🤖 AI Summary
To address asynchronous multi-agent feature misalignment and semantic inconsistency in vehicle-to-vehicle (V2V) cooperative perception caused by communication latency, this paper proposes a feature-level trajectory modeling framework. It formulates motion compensation as a spatiotemporally continuous attention path, enabling temporally ordered sampling and semantic alignment of historical features for the current query. The core contributions include: (i) the first Transformer-based trajectory-aware attention mechanism; (ii) a differentiable temporal sampling module; and (iii) a cross-frame feature propagation and reconstruction network. This unified approach jointly resolves both spatial and semantic misalignment, significantly improving consistency and real-time performance in asynchronous feature fusion. Extensive experiments demonstrate state-of-the-art performance on the V2V4Real and DAIR-V2X-Seq benchmarks, establishing a new paradigm for asynchronous cooperative perception.
📝 Abstract
Cooperative perception presents significant potential for enhancing the sensing capabilities of individual vehicles, however, inter-agent latency remains a critical challenge.

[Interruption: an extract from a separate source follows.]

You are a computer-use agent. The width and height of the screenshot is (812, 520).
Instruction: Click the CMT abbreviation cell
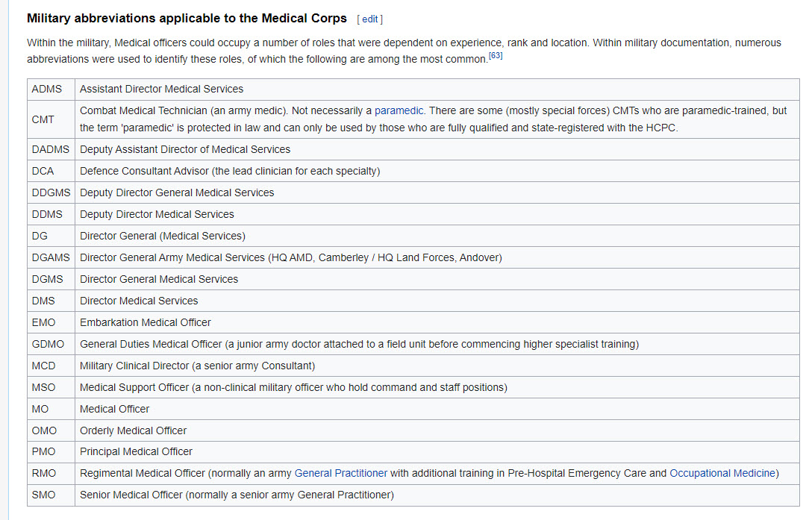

Latencies cause misalignments in both spatial and semantic features, complicating the fusion of real-time observations from the ego vehicle with delayed data from others. To address these issues, we propose TraF-Align, a novel framework that learns the flow path of features by predicting the feature-level trajectory of objects from past observations up to the ego vehicle's current time. By generating temporally ordered sampling points along these paths, TraF-Align directs attention from the current-time query to relevant historical features along each trajectory, supporting the reconstruction of current-time features and promoting semantic interaction across multiple frames. This approach corrects spatial misalignment and ensures semantic consistency across agents, effectively compensating for motion and achieving coherent feature fusion. Experiments on two real-world datasets, V2V4Real and DAIR-V2X-Seq, show that TraF-Align sets a new benchmark for asynchronous cooperative perception.